• [Your goal]: Print every line of the records below exactly as it reads.

(Records)

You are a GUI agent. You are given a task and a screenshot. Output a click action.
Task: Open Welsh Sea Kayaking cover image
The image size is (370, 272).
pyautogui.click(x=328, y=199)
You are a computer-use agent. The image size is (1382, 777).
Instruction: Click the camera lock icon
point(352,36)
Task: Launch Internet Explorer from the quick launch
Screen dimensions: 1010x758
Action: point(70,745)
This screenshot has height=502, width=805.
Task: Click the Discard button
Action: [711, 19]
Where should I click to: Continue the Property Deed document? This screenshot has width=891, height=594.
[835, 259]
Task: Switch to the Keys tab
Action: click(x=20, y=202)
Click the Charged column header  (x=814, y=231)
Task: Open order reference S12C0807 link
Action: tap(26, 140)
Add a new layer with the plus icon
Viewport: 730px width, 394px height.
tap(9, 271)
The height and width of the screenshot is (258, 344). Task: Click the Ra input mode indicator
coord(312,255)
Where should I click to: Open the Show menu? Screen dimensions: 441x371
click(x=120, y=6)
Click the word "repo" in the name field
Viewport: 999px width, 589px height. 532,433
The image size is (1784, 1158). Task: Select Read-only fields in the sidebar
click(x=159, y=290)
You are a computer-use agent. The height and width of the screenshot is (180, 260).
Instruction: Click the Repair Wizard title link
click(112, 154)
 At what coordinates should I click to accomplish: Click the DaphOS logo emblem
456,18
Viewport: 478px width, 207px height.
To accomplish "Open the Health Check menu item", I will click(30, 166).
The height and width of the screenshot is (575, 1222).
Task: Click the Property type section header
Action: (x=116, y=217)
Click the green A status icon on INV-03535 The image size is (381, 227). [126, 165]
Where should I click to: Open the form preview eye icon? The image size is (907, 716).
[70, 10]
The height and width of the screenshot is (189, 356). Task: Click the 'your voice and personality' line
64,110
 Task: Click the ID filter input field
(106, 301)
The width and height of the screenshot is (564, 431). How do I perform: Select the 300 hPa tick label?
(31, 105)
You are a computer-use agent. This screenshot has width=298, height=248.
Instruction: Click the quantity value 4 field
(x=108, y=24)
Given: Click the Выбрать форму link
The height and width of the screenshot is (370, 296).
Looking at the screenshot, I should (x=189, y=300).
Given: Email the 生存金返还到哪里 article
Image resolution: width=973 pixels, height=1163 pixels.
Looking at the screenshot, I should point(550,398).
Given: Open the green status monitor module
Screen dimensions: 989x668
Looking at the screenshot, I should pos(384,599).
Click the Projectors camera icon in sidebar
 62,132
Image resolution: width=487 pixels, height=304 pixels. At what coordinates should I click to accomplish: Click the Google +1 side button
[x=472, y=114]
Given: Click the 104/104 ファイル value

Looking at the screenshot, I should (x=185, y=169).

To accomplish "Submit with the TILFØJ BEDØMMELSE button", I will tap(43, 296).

(End Records)

• [Written solution]:
You are a GUI agent. You are given a task and a screenshot. Output a click action.
Task: Open Welsh Sea Kayaking cover image
The image size is (370, 272).
pyautogui.click(x=328, y=199)
You are a computer-use agent. The image size is (1382, 777).
Instruction: Click the camera lock icon
point(352,36)
Task: Launch Internet Explorer from the quick launch
Screen dimensions: 1010x758
Action: point(70,745)
This screenshot has height=502, width=805.
Task: Click the Discard button
Action: [711, 19]
Where should I click to: Continue the Property Deed document? This screenshot has width=891, height=594.
[835, 259]
Task: Switch to the Keys tab
Action: click(x=20, y=202)
Click the Charged column header  (x=814, y=231)
Task: Open order reference S12C0807 link
Action: tap(26, 140)
Add a new layer with the plus icon
Viewport: 730px width, 394px height.
tap(9, 271)
The height and width of the screenshot is (258, 344). Task: Click the Ra input mode indicator
coord(312,255)
Where should I click to: Open the Show menu? Screen dimensions: 441x371
click(x=120, y=6)
Click the word "repo" in the name field
Viewport: 999px width, 589px height. 532,433
The image size is (1784, 1158). Task: Select Read-only fields in the sidebar
click(x=159, y=290)
You are a computer-use agent. The height and width of the screenshot is (180, 260).
Instruction: Click the Repair Wizard title link
click(112, 154)
 At what coordinates should I click to accomplish: Click the DaphOS logo emblem
456,18
Viewport: 478px width, 207px height.
To accomplish "Open the Health Check menu item", I will click(30, 166).
The height and width of the screenshot is (575, 1222).
Task: Click the Property type section header
Action: (x=116, y=217)
Click the green A status icon on INV-03535 The image size is (381, 227). [126, 165]
Where should I click to: Open the form preview eye icon? The image size is (907, 716).
[70, 10]
The height and width of the screenshot is (189, 356). Task: Click the 'your voice and personality' line
64,110
 Task: Click the ID filter input field
(106, 301)
The width and height of the screenshot is (564, 431). How do I perform: Select the 300 hPa tick label?
(31, 105)
You are a computer-use agent. This screenshot has width=298, height=248.
Instruction: Click the quantity value 4 field
(x=108, y=24)
Given: Click the Выбрать форму link
The height and width of the screenshot is (370, 296).
Looking at the screenshot, I should (x=189, y=300).
Given: Email the 生存金返还到哪里 article
Image resolution: width=973 pixels, height=1163 pixels.
Looking at the screenshot, I should point(550,398).
Given: Open the green status monitor module
Screen dimensions: 989x668
Looking at the screenshot, I should pos(384,599).
Click the Projectors camera icon in sidebar
 62,132
Image resolution: width=487 pixels, height=304 pixels. At what coordinates should I click to accomplish: Click the Google +1 side button
[x=472, y=114]
Given: Click the 104/104 ファイル value

Looking at the screenshot, I should (x=185, y=169).

To accomplish "Submit with the TILFØJ BEDØMMELSE button", I will tap(43, 296).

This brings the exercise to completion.